Hi @Sloux ,

  As far as I understand, the Response Screening platform will only compare a bunch of Y vs X combinations, but not Y vs X1*X1 or Y vs X1*X2 kind of combinations. So, it might not be the right platform for what you are doing. It might help to understand what of your data set is Y (response) and what exactly is the X.

  To me, what you describe, it sounds like you're actually hunting down what are the best predictors and combinations of predictors to get your outcome. If that's the case, you might want to consider a couple different approaches. Some of the comments below depend on whether or not you obtained your data from a DOE. Also, some of the options require JMP Pro.

1. You might consider using the Analyze > Screening > Predictor Screening Platform to check on what are the best predictors. This can depend somewhat on the number of trees you use, so you might want to play around with that. Even then, you'll want to run some bootstrap simulations on the Portion column to really get a better grip on which factors impact the outcome. However, this approach also doesn't allow for crossed terms.
2. Use the SLS platform (Fit Model with Personality SLS) then again run bootstrapping on the estimates to see which factors appear most frequently. This approach allows you to look at crossed terms. However, unless you have some kind of evidence that the crossed terms MUST be in there, it's generally recommended not to include the terms. (Here is where the DOE matters -- if the DOE shows there must be crossed terms, then include them).
3. Use the GenReg platform (Fit Model with Personality GenReg) then again run bootstrapping on the estimates to see which factors appear most frequently. This approach allows you to look at crossed terms. However, unless you have some kind of evidence that the crossed terms MUST be in there, it's generally recommended not to include the terms. (Here is where the DOE matters -- if the DOE shows there must be crossed terms, then include them).
4. Use the PLS (Fit Model with Personality PLS) this will often help you to cut back factors that fall below a Variable Importance value of 0.8 (default, but you can change this).
5. You also might try the Analyze > Specialized Modeling > Functional Data Explorer platform -- this depends on if your data is like a spectrum, i.e. some kind out output measurement at different wavelengths, voltages, etc. You can combine this with the Z, Supplementary optional column to include a "DOE" kind of aspect in the analysis and get some prediction profilers out of it. This can sometimes reduce the large data set of wavelengths down to just a few that are the best at predicting an outcome.
6. DOE Autovalidation, there is an add-in tool you can get to help with this analysis, and it is somewhat similar to the bootstrapping for the estimates in the other platform, but works slightly different.
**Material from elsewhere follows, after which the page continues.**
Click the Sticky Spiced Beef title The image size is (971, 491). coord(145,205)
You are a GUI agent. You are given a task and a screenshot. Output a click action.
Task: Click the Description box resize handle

  These are just some general comments on how to approach evaluating what it sounds like you're trying to do. Depending on how many rows you have, you should consider how you might want to validate things, e.g. leave one out or k-fold, etc. I highly recommend using more than one approach and comparing them. Because the algorithms are slightly different and use a different random seed, the results are often slightly different and can help to make the final decision call as to whether or not to include certain factors and cross terms.

Hope this helps!,

DS

So I'm clear...are the 3350 proteins responses or predictors? If they are responses, some sort of dimensionality reduction technique (PLS?) might be beneficial? One of the nice features of a PLS approach is you can leverage the variance/covariance structure of the proteins (if indeed it exists) as responses, while structuring your predictors as you see fit. You may want to strike up a one on one conversation with @abmayfield who has done lots of analytics work with a highly multivariate system?